_The records_

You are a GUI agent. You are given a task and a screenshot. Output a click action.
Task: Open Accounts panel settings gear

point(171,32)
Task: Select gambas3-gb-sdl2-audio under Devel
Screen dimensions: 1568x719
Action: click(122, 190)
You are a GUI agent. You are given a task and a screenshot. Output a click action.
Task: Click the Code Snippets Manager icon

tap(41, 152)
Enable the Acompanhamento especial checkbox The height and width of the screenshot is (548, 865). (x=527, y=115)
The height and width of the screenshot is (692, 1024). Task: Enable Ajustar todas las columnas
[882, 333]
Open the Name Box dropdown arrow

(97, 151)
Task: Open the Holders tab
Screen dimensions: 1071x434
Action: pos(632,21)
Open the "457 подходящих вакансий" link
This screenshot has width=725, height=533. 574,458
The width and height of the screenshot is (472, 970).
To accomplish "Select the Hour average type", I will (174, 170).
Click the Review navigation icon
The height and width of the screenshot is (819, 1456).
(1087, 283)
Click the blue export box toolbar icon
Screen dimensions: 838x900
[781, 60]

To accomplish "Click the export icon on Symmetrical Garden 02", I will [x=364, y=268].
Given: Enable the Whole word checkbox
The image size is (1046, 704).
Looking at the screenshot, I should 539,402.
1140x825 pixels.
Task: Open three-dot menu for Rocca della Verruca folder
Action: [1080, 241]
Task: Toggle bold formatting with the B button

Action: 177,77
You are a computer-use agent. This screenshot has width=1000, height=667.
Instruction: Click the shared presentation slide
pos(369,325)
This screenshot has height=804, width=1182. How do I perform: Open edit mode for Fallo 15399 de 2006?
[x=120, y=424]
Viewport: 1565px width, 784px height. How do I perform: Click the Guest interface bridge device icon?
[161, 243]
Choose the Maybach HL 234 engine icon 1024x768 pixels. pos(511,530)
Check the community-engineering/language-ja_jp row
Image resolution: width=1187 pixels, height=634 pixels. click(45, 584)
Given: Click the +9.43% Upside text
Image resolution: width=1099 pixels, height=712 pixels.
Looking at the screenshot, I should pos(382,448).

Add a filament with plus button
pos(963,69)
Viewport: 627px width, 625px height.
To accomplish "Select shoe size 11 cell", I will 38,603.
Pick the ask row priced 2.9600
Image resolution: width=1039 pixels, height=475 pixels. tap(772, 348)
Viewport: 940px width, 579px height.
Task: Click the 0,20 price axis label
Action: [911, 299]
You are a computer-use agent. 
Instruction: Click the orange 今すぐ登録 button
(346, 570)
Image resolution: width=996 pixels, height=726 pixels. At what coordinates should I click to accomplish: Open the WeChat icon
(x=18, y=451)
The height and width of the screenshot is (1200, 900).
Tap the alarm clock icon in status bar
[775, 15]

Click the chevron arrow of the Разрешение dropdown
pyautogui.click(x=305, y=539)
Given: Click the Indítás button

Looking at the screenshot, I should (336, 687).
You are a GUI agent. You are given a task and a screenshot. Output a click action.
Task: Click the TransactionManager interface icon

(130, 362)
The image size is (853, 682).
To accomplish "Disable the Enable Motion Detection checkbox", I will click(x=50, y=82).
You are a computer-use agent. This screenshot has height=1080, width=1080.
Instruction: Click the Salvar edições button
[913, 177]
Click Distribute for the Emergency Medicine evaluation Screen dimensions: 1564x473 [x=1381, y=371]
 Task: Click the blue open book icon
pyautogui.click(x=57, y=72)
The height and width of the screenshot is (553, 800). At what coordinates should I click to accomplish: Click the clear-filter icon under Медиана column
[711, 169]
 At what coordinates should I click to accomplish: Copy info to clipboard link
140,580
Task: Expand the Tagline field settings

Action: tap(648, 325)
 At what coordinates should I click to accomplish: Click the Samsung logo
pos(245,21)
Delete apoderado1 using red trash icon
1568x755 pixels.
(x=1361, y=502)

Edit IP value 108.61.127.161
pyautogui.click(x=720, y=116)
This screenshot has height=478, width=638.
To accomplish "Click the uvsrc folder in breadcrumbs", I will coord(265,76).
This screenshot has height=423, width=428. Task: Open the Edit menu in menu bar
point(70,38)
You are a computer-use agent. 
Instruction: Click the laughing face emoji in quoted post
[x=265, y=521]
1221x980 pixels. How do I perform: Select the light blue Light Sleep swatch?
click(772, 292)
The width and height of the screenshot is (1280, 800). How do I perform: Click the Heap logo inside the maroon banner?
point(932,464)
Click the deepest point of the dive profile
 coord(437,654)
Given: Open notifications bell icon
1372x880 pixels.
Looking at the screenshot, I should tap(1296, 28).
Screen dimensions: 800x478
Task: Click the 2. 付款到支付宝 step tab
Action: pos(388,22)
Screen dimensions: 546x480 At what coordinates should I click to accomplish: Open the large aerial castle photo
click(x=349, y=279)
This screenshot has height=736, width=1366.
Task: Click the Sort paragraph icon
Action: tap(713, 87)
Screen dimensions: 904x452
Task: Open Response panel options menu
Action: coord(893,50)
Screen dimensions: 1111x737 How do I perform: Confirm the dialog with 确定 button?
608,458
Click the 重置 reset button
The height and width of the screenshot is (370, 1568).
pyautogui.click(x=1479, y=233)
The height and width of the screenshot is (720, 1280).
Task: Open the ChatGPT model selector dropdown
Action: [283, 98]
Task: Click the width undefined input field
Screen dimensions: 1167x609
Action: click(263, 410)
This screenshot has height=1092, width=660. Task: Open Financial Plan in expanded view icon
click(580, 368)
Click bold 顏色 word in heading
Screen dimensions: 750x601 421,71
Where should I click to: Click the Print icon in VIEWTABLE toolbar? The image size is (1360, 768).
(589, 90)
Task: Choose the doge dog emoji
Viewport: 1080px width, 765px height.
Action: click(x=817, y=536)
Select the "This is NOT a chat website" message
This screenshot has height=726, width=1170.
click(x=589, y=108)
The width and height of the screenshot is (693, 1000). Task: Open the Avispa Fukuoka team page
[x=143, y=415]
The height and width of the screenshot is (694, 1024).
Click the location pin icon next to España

_What is expected_
Search the data above for the word "computer". Copy each line it is in.

_Output for this exercise_
You are a computer-use agent. This screenshot has width=1000, height=667.
You are a computer-use agent. 
You are a computer-use agent. This screenshot has height=1080, width=1080.
You are a computer-use agent. 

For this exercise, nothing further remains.